The next day, and the day after that, Tetsu returned to Room 305, took a nap, and saw the same dream. The same people were there, but each time, one more disappeared.

Then something changed.

The people who vanished in his dreams also began disappearing in reality.

Names reported on the news. Faces printed on missing-person posters—each matched someone he had seen in his dream.

A chill crawled down Tetsu’s spine.

Coincidence? A trick of the mind? But as it happened again and again, that explanation crumbled.

Finally, only Tetsu and a black shadow remained in the dream.

The shadow’s outline was blurry, and it had no face. It simply stood there, staring at him.

When he woke, his body was icy cold. The clock showed he had slept for two hours, but his senses told him he had spent far more time inside the dream.

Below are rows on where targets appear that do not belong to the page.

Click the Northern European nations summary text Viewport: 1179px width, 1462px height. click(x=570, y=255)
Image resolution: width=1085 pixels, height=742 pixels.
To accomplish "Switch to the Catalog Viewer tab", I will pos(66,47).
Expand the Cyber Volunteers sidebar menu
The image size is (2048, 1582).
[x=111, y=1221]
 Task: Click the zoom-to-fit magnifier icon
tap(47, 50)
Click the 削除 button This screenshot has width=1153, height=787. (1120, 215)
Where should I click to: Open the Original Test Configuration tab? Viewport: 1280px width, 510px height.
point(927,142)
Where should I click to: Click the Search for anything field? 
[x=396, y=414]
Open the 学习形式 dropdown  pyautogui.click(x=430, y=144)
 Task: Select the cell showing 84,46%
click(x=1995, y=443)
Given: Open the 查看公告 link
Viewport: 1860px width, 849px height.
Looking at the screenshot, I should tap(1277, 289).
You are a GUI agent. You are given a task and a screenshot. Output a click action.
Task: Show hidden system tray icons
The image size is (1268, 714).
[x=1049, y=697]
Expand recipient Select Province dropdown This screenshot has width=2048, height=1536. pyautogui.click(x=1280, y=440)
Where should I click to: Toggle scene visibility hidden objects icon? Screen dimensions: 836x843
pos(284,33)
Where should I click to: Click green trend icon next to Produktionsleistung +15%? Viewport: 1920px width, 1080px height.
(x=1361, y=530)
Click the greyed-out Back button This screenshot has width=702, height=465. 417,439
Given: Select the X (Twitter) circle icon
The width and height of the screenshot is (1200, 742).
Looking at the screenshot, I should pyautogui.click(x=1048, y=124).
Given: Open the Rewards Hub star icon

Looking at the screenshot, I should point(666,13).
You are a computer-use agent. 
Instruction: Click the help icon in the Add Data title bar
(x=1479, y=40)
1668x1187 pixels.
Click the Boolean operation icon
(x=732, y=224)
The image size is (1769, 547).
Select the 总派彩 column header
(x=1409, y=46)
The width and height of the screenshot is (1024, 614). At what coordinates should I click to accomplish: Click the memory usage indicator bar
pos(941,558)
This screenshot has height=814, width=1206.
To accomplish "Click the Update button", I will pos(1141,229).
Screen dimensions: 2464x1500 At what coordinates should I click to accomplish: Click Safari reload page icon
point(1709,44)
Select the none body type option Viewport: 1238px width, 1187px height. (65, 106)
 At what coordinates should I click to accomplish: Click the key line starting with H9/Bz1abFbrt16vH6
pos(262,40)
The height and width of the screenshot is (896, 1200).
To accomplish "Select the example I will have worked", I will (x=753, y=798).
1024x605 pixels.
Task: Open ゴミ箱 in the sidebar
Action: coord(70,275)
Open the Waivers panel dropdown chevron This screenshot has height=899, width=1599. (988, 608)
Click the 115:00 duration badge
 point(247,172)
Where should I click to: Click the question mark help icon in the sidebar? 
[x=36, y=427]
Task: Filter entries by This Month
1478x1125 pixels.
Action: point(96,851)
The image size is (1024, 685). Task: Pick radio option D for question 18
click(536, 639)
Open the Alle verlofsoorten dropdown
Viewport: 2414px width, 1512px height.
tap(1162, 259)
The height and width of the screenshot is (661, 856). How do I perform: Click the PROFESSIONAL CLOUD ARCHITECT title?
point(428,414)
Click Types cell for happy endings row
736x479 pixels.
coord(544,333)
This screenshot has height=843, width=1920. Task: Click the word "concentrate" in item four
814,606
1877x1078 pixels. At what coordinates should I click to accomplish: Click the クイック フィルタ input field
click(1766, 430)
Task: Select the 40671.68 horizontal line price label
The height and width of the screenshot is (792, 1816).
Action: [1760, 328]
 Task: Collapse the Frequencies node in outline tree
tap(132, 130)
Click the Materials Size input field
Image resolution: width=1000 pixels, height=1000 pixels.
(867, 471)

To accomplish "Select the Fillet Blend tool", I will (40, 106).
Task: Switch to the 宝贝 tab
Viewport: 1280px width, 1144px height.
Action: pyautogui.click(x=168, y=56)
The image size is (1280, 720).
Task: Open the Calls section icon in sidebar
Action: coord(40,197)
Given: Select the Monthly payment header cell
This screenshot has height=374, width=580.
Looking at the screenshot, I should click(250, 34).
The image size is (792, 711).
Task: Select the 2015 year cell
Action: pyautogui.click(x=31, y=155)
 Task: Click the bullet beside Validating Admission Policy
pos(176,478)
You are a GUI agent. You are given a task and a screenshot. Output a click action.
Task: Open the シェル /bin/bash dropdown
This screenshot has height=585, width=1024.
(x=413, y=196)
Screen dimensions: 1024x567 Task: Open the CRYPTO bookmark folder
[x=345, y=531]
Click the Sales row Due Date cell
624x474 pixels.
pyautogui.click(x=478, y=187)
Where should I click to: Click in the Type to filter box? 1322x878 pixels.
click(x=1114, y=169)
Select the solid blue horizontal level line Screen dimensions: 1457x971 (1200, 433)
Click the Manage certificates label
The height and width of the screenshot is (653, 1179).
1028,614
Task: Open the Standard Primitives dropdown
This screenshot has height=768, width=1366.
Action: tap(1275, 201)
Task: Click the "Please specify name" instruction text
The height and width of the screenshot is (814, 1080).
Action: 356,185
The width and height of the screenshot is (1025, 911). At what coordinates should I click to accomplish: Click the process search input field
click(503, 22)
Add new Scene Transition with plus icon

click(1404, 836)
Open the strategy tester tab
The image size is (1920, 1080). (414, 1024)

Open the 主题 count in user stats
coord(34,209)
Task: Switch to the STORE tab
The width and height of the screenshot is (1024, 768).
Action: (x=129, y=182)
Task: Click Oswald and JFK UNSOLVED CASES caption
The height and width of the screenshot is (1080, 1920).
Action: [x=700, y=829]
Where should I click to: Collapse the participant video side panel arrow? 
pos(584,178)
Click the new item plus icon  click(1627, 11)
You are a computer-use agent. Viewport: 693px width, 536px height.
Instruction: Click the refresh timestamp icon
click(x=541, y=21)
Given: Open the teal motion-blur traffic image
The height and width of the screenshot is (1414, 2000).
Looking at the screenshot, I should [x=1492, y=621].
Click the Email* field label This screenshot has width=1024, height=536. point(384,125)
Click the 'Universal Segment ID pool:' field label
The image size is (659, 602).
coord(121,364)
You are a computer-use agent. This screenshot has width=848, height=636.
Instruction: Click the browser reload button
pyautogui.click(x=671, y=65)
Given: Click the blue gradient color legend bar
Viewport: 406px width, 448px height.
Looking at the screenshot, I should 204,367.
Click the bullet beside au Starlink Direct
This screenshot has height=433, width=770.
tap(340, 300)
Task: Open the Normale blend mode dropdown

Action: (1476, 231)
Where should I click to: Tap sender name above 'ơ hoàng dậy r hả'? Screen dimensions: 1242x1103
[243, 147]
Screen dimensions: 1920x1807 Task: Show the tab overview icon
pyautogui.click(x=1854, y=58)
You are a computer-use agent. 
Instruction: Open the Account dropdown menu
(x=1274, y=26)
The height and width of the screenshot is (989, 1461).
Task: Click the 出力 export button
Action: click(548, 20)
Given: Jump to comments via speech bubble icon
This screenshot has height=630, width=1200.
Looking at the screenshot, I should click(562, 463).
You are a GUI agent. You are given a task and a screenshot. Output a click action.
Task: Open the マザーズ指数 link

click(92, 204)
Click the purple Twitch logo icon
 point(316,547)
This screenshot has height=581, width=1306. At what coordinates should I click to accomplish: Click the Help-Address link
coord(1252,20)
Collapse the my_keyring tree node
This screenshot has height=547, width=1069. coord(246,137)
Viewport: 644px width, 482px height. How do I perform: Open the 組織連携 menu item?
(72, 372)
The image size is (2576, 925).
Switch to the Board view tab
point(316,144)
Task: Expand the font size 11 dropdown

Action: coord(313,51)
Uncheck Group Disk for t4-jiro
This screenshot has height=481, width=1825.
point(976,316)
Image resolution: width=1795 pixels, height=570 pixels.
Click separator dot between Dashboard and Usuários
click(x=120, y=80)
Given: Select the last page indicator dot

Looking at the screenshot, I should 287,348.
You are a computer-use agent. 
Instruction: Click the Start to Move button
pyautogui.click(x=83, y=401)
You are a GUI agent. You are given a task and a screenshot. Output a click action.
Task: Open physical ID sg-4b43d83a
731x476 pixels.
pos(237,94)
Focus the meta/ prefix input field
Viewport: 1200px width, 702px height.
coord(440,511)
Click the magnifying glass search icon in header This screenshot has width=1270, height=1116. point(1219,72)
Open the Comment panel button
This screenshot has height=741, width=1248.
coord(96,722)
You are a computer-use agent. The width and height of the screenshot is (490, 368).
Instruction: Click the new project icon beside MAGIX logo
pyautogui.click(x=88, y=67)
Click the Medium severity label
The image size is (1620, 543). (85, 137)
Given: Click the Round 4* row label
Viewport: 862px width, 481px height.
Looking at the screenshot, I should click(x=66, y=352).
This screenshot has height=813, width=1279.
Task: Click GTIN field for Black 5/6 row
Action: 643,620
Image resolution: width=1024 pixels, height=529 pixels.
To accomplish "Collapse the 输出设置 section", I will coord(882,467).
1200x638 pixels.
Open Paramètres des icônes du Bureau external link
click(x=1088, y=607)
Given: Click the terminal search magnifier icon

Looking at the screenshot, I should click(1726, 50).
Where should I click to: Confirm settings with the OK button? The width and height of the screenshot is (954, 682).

“…Something’s wrong with this place.”

Tetsu tried to distance himself from Room 305. But his legs were heavy, and a strange fatigue clung to the core of his body.

That night, he searched through the university’s records.

Years ago, there had been a suicide attempt in Room 305. The student had suffered from overwork, insomnia, and mental strain—and had taken daily naps there.

In his notebook, the student had written one haunting line:

“Each time I dream, I feel myself fading.”

Something solidified in Tetsu’s mind.

—The dream is the dismantling of the self.

Are people’s memories and imaginations linking during sleep?
Or is the room itself feeding on something?

The next day, Tetsu avoided Room 305.

Instead, he quietly posted a note on the campus bulletin board:

“Be cautious when napping in Room 305 of Building D.
If a ‘nameless shadow’ appears in your dream, do not fall asleep again.”

For several days, students walked past without noticing.

Then one day, someone had written beneath his warning:

“…It’s already too late.”

He had no idea who wrote it.

And then Tetsu realized something.

In the final dream, the shadow had begun to resemble him.

Little by little.

He no longer knew which world he was in.

Was this the dream?
Or was this reality?

Who decided such things?

Outside the window, the campus was washed in the same white daylight as always.

And yet, for some reason, Tetsu’s feet were carrying him back toward Room 305.